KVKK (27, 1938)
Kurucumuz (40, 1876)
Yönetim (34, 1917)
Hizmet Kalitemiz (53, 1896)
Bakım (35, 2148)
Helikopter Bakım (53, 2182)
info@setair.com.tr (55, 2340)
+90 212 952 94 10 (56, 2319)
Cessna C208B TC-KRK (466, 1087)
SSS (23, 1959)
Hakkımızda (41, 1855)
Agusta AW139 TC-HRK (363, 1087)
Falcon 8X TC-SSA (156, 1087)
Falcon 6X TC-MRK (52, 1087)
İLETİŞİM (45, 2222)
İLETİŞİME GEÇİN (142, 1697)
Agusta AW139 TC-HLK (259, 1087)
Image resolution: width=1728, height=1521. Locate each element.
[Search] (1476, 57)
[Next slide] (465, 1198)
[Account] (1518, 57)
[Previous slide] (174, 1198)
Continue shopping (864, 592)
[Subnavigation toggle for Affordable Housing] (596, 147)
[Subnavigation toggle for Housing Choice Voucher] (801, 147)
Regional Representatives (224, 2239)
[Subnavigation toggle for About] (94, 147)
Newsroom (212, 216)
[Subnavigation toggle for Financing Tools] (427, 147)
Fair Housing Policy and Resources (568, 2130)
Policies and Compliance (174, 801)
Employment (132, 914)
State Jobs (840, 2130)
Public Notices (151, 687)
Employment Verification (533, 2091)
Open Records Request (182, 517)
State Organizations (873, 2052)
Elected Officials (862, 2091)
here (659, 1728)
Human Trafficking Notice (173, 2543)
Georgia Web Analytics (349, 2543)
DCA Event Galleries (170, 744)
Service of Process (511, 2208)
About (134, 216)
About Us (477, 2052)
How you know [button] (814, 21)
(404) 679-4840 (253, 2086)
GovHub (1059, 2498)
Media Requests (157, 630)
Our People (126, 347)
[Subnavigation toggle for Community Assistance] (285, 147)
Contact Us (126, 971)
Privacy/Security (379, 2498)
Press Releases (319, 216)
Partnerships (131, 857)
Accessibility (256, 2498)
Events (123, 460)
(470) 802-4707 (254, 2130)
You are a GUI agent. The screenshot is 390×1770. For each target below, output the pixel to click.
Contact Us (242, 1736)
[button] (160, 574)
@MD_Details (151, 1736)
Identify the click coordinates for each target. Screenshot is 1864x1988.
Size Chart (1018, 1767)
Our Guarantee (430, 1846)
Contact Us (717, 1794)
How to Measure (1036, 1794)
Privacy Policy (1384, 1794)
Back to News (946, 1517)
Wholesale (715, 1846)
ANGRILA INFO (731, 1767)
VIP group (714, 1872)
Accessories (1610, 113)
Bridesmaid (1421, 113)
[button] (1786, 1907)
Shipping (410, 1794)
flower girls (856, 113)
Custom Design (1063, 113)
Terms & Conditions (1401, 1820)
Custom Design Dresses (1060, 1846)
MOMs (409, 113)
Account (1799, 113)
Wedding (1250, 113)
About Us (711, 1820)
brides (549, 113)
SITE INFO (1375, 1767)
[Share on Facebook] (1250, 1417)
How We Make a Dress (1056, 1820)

━━━━━━

Your task -
Including any blank lines, repeat the data exactly.

Output of the task -
KVKK (27, 1938)
Kurucumuz (40, 1876)
Yönetim (34, 1917)
Hizmet Kalitemiz (53, 1896)
Bakım (35, 2148)
Helikopter Bakım (53, 2182)
info@setair.com.tr (55, 2340)
+90 212 952 94 10 (56, 2319)
Cessna C208B TC-KRK (466, 1087)
SSS (23, 1959)
Hakkımızda (41, 1855)
Agusta AW139 TC-HRK (363, 1087)
Falcon 8X TC-SSA (156, 1087)
Falcon 6X TC-MRK (52, 1087)
İLETİŞİM (45, 2222)
İLETİŞİME GEÇİN (142, 1697)
Agusta AW139 TC-HLK (259, 1087)
Image resolution: width=1728, height=1521. Locate each element.
[Search] (1476, 57)
[Next slide] (465, 1198)
[Account] (1518, 57)
[Previous slide] (174, 1198)
Continue shopping (864, 592)
[Subnavigation toggle for Affordable Housing] (596, 147)
[Subnavigation toggle for Housing Choice Voucher] (801, 147)
Regional Representatives (224, 2239)
[Subnavigation toggle for About] (94, 147)
Newsroom (212, 216)
[Subnavigation toggle for Financing Tools] (427, 147)
Fair Housing Policy and Resources (568, 2130)
Policies and Compliance (174, 801)
Employment (132, 914)
State Jobs (840, 2130)
Public Notices (151, 687)
Employment Verification (533, 2091)
Open Records Request (182, 517)
State Organizations (873, 2052)
Elected Officials (862, 2091)
here (659, 1728)
Human Trafficking Notice (173, 2543)
Georgia Web Analytics (349, 2543)
DCA Event Galleries (170, 744)
Service of Process (511, 2208)
About (134, 216)
About Us (477, 2052)
How you know [button] (814, 21)
(404) 679-4840 (253, 2086)
GovHub (1059, 2498)
Media Requests (157, 630)
Our People (126, 347)
[Subnavigation toggle for Community Assistance] (285, 147)
Contact Us (126, 971)
Privacy/Security (379, 2498)
Press Releases (319, 216)
Partnerships (131, 857)
Accessibility (256, 2498)
Events (123, 460)
(470) 802-4707 (254, 2130)
You are a GUI agent. The screenshot is 390×1770. For each target below, output the pixel to click.
Contact Us (242, 1736)
[button] (160, 574)
@MD_Details (151, 1736)
Identify the click coordinates for each target. Screenshot is 1864x1988.
Size Chart (1018, 1767)
Our Guarantee (430, 1846)
Contact Us (717, 1794)
How to Measure (1036, 1794)
Privacy Policy (1384, 1794)
Back to News (946, 1517)
Wholesale (715, 1846)
ANGRILA INFO (731, 1767)
VIP group (714, 1872)
Accessories (1610, 113)
Bridesmaid (1421, 113)
[button] (1786, 1907)
Shipping (410, 1794)
flower girls (856, 113)
Custom Design (1063, 113)
Terms & Conditions (1401, 1820)
Custom Design Dresses (1060, 1846)
MOMs (409, 113)
Account (1799, 113)
Wedding (1250, 113)
About Us (711, 1820)
brides (549, 113)
SITE INFO (1375, 1767)
[Share on Facebook] (1250, 1417)
How We Make a Dress (1056, 1820)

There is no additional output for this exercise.